O Sr. J..., negociante do departamento de La Sarthe, falecido a 15 de julho de 1859, era, sob todos os pontos de vista, um homem de bem e de uma caridade sem limites. Tinha feito um estudo sério do Espiritismo e era um de seus fervorosos adeptos. Como assinante da Revista Espírita, estava em contato indireto conosco, sem que nos tivéssemos visto. Evocando-o, temos como objetivo não só corresponder ao desejo de seus parentes e amigos, como de lhe dar pessoalmente um testemunho de nossa simpatia e agradecer-lhe as gentilezas que ele dizia e pensava a nosso respeito. Além disso, era para nós motivo de estudo interessante, do ponto de vista da influência que pode ter o conhecimento aprofundado do Espiritismo sobre o estado da alma depois da morte.

1. ─ (Evocação).
─ Aqui estou há muito tempo.

2. ─ Jamais tive o prazer de ver-vos. Não obstante, vós me reconheceis?
─ Reconheço-vos muito bem, visto que frequentemente vos visitei e tive mais de uma conversa convosco, como Espírito, durante a minha vida.

OBSERVAÇÃO: Isto confirma o fato muito importante, do qual temos numerosos exemplos, das comunicações que entre si têm os homens, sem o saberem, durante a vida. Assim, durante o sono do corpo, os Espíritos viajam e se visitam reciprocamente. Despertando, conservam intuição das ideias que adquiriram nessas conversas ocultas, e cuja fonte ignoram. Desta maneira, temos durante a vida uma existência dupla: a corporal, que nos dá a vida de relação exterior, e a espírita, que nos dá a vida de relação oculta.

3. ─ Sois mais feliz do que na Terra?
─ E sois vós que me perguntais?

4. ─ Compreendo.

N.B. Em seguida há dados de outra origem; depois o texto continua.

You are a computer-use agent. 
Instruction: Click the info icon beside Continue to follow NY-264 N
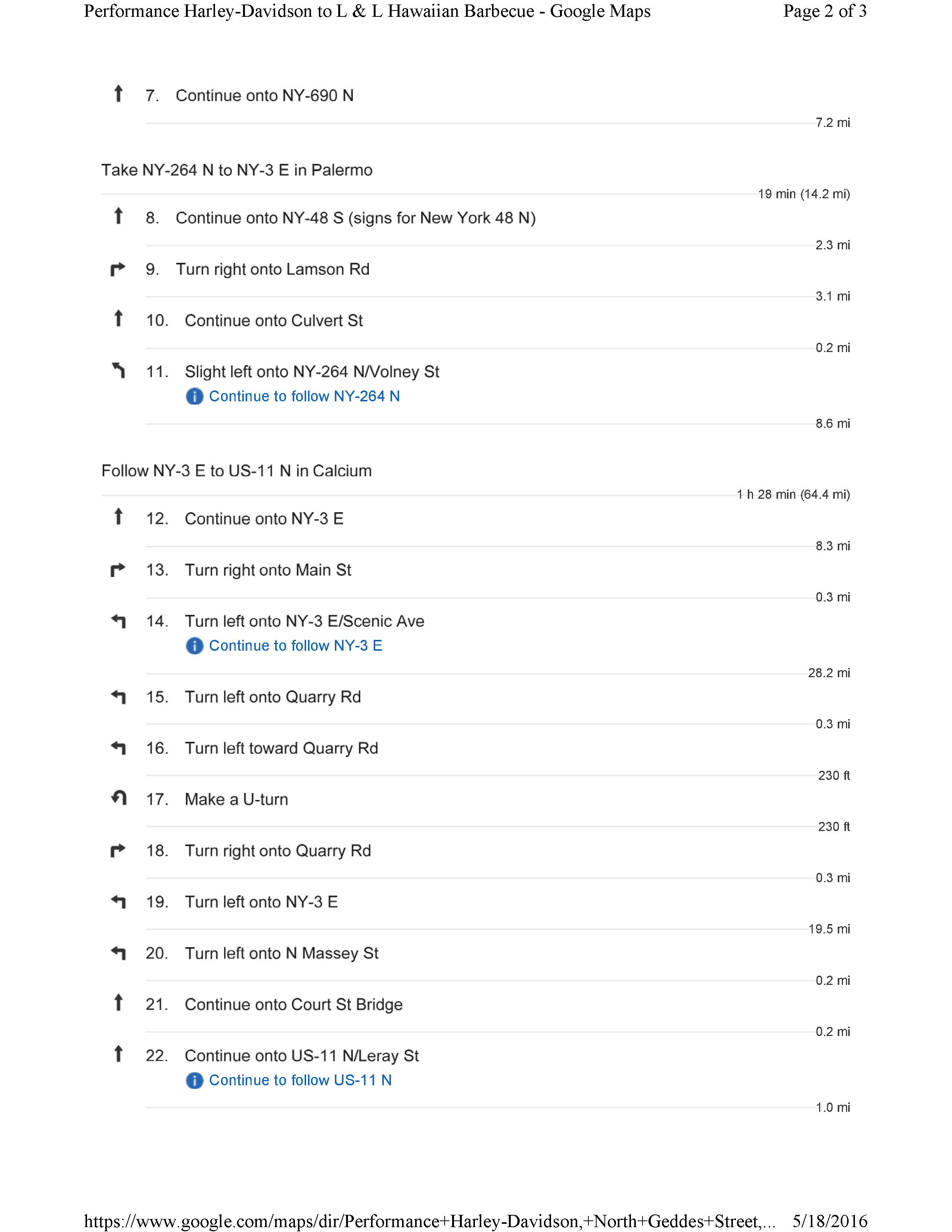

Entretanto, desfrutáveis de uma fortuna honradamente adquirida, que vos proporcionava os prazeres da vida. Tínheis a estima e a consideração granjeadas pela vossa bondade e vossa beneficência. Poderíeis dizernos em que consiste a superioridade de vossa felicidade atual?
─ Consiste naturalmente na satisfação que me proporciona a lembrança do pouco bem que fiz, e na certeza do futuro que ele me promete. Além disso, não levais em conta a ausência das inquietudes e dificuldades da vida; dos sofrimentos corporais e de todos esses tormentos que nós criamos para satisfazer às necessidades do corpo? Durante a vida, a agitação, a ansiedade, as angústias incessantes, mesmo em meio à fortuna. Aqui a tranquilidade e o repouso. É a calma depois da tempestade.

5. ─ Seis semanas antes de morrer, dizíeis ter ainda que viver cinco anos. De onde vinha essa ilusão, quando tantas pessoas pressentem a morte próxima?
─ Um Espírito benevolente queria afastar da minha mente esse momento que, sem o confessar, eu tinha a fraqueza de temer, embora soubesse do futuro do Espírito.

6. ─ Havíeis mergulhado profundamente na ciência espírita. Poderíeis dizer-nos se, ao entrar no mundo dos Espíritos, encontrastes as coisas como as imagináveis?
─ Quase exatamente iguais, exceto por algumas questões de detalhes que eu havia compreendido mal.

7. ─ A leitura atenta que fazíeis da Revista Espírita e do Livro dos Espíritos vos ajudaram bastante nisso?
─ Incontestavelmente. Foi isso principalmente o que preparou a minha entrada na verdadeira vida.

8. ─ Sentistes algum espanto quando vos encontrastes no mundo dos Espíritos?
─ Impossível que fosse de outro modo. Contudo, espanto não é bem o termo. Melhor seria dizer admiração. Estais muito longe de conceber uma ideia do que significa isto!

OBSERVAÇÃO: Aquele que antes de mudar-se para uma região a estudou nos livros; identificou-se com os costumes dos seus habitantes; verificou sua topologia e seu aspecto por meio de desenhos, de plantas e de descrições, fica sem dúvida menos
surpreso do que outro que não tem nenhuma ideia disso. Entretanto, a realidade lhe mostra uma porção de detalhes que não tinha previsto e que o impressionam. Devese dar o mesmo no mundo dos Espíritos, cujas maravilhas não podemos compreender totalmente, porque há coisas que ultrapassam o nosso entendimento.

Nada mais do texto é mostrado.